On my way home, Rocco jumps into the front seat as he always does. And sits down like a person as he always does. And triggers the PUT YOUR SEATBELT ON NOW beeping... as he always does. We ride back to the west side with that damn alert going off every 30 seconds.

We get home and I pull into my parking space. I grab my purse, toss Rocco's leash back on and get out of the car. My clumsy little bull tries to get out of the car, somehow gets his foot caught and yelps excessively.

I dropped to the ground to console him. After a few minutes, he's fine and I take him around the side of the apt to do his business before we go to bed -- which he does. As we're walking back to my place, I fish around in my purse for my keys.

No keys.

I fish around some more.

Where the shit are my keys??

I walk back to the car and start digging through the seats. No keys. I put the dog back in the car so I don't have to worry about him while I'm searching. Still no keys. Maybe I dropped them when I took him to poo, I think.

I get out of the car (Rocco still in) and walk over to his spot. Of course, no keys there either. So I walk back to the car and go to open the driver's side door.

It is locked.

It is locked with my dog in the car.

My stomach churns. I look at Rocco. He looks at me. I try the door again. Locked. Oh good god. Now is the time when I regret getting a keyless, auto-lock vehicle.

I go around to the passenger side door and by some miracle, it is not locked. I have no idea how, nor do I care. I get in the car, call my brother and tell him I'm driving all the way back to Wrigleyville to get his set of keys to my place.

And so we set off again.

During the drive, Rocco once again sits in the passenger seat and triggers the seatbelt alert for the next 20 minutes. Another fun thing is that I turned right onto a street while the light was yellow and alllllll sorts of flashes went off. So, I'm probably getting a $100 ticket too.

At this point, it's about midnight and the dog and I are both exhausted. (Him more than me because I'd slipped him a Benadryl in his dinner earlier.) I grab my keys from Al, drive back home and manage to avoid any more issues.

Let's recap my night:
Drive Al home.
Get back, freak out like the dog broke his leg.
Realize I lost my apt keys.
Almost lock the dog in the car.
Get caught by an intersection camera.
All within a 2 hour period.

And now I must go to bed. Roc passed out the second we got home while I relayed these events to Dave over Skype. Tomorrow, I bet I find those damn keys in the bottom of my purse.

= = = = =

Reproduce word for word the part of the lost-keys story above from "During the drive, Rocco" to "broke his leg.".

• [Items]
= = = = =

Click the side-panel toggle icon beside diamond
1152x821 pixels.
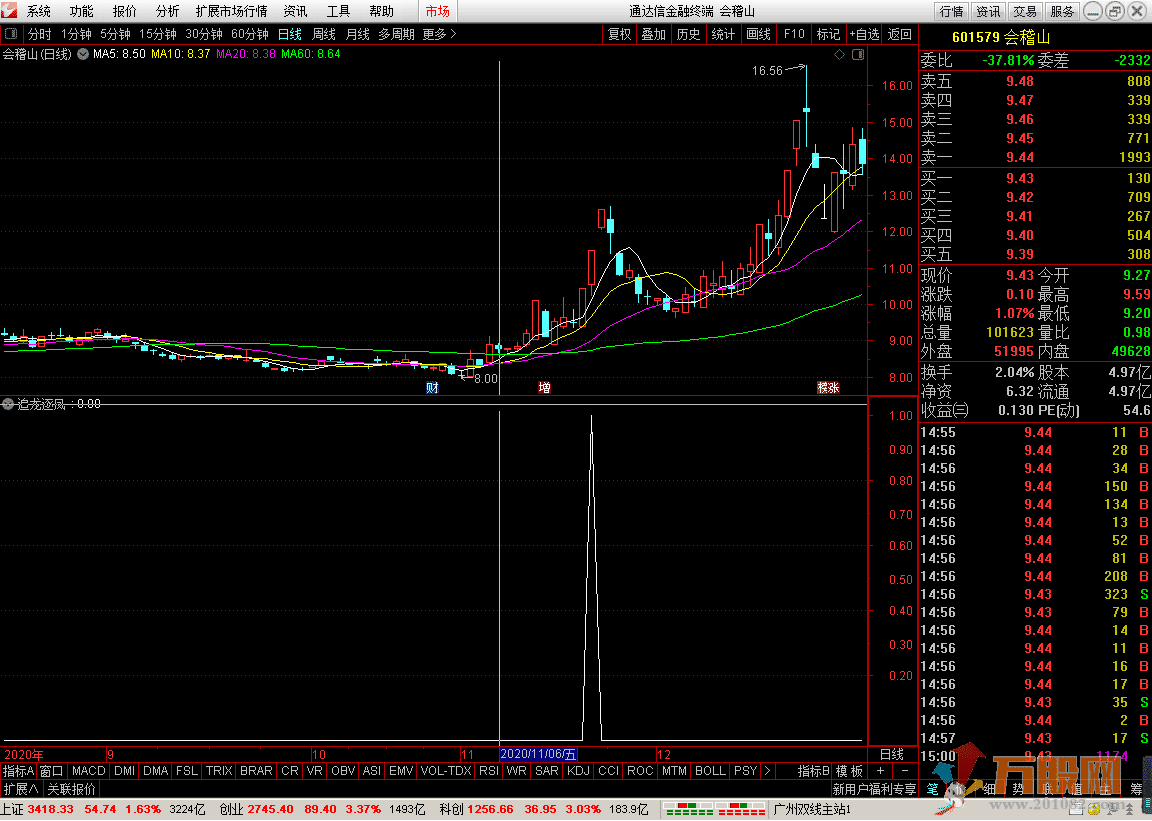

= = = = =

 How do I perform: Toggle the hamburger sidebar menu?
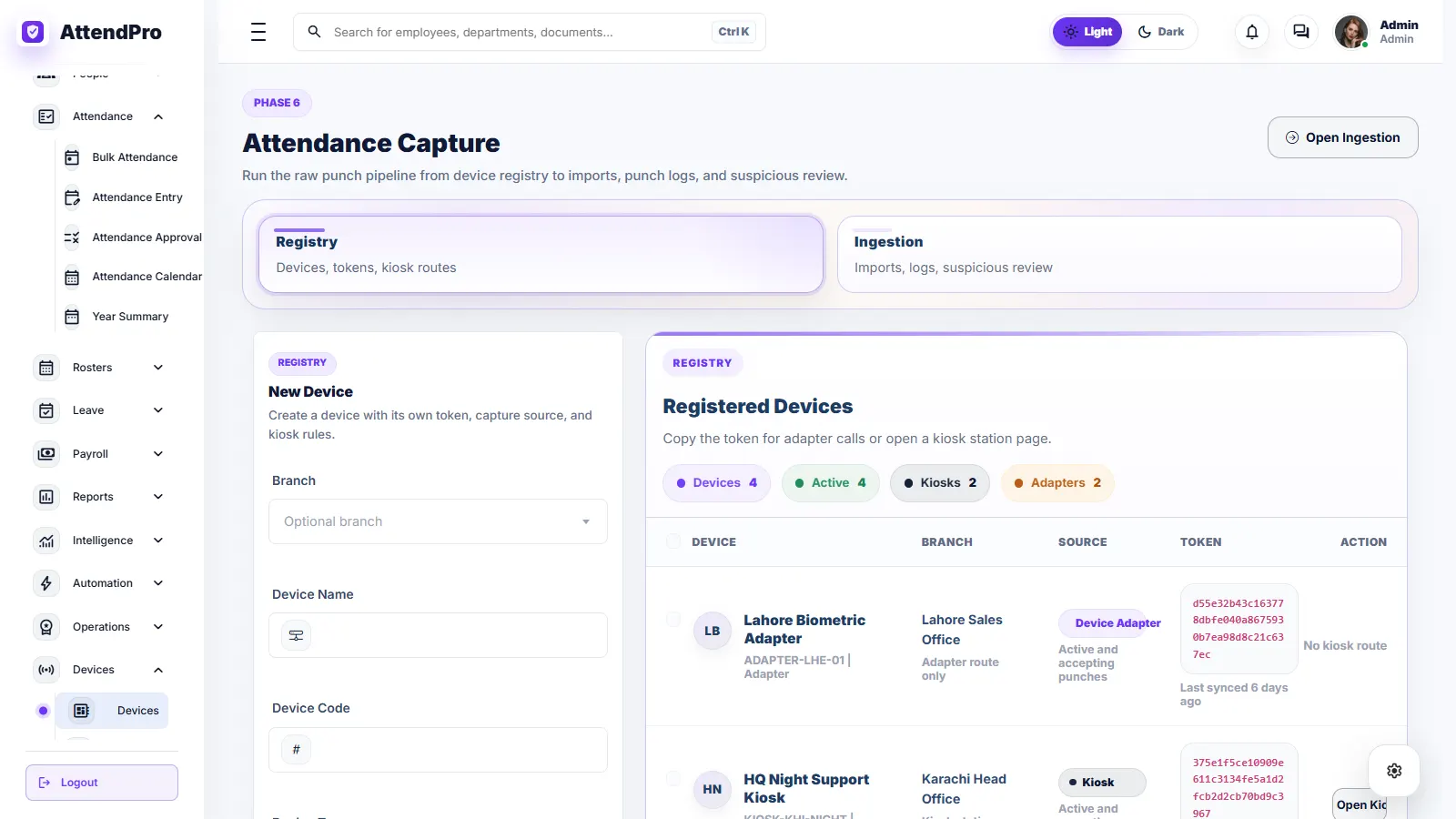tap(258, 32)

= = = = =

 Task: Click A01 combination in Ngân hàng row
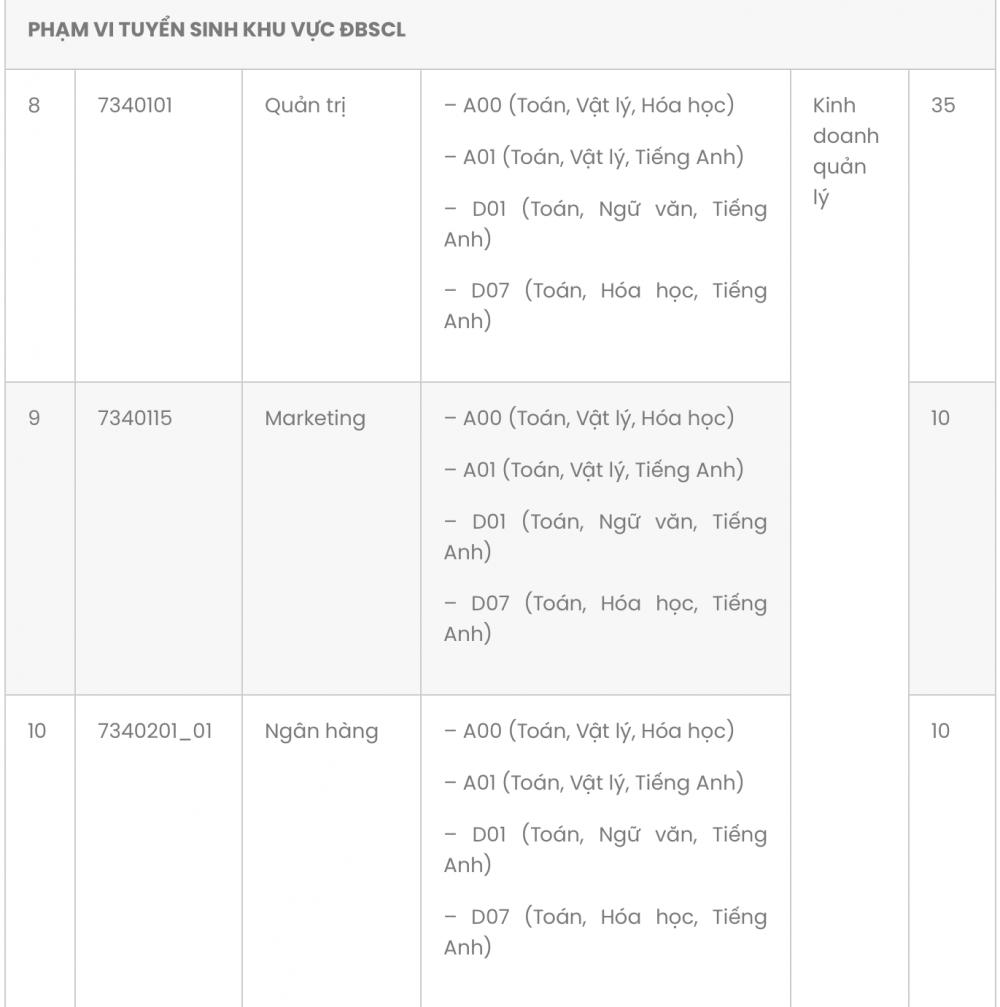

= = = = =

• [Reply to the task]
During the drive, Rocco once again sits in the passenger seat and triggers the seatbelt alert for the next 20 minutes. Another fun thing is that I turned right onto a street while the light was yellow and alllllll sorts of flashes went off. So, I'm probably getting a $100 ticket too.

At this point, it's about midnight and the dog and I are both exhausted. (Him more than me because I'd slipped him a Benadryl in his dinner earlier.) I grab my keys from Al, drive back home and manage to avoid any more issues.

Let's recap my night:
Drive Al home.
Get back, freak out like the dog broke his leg.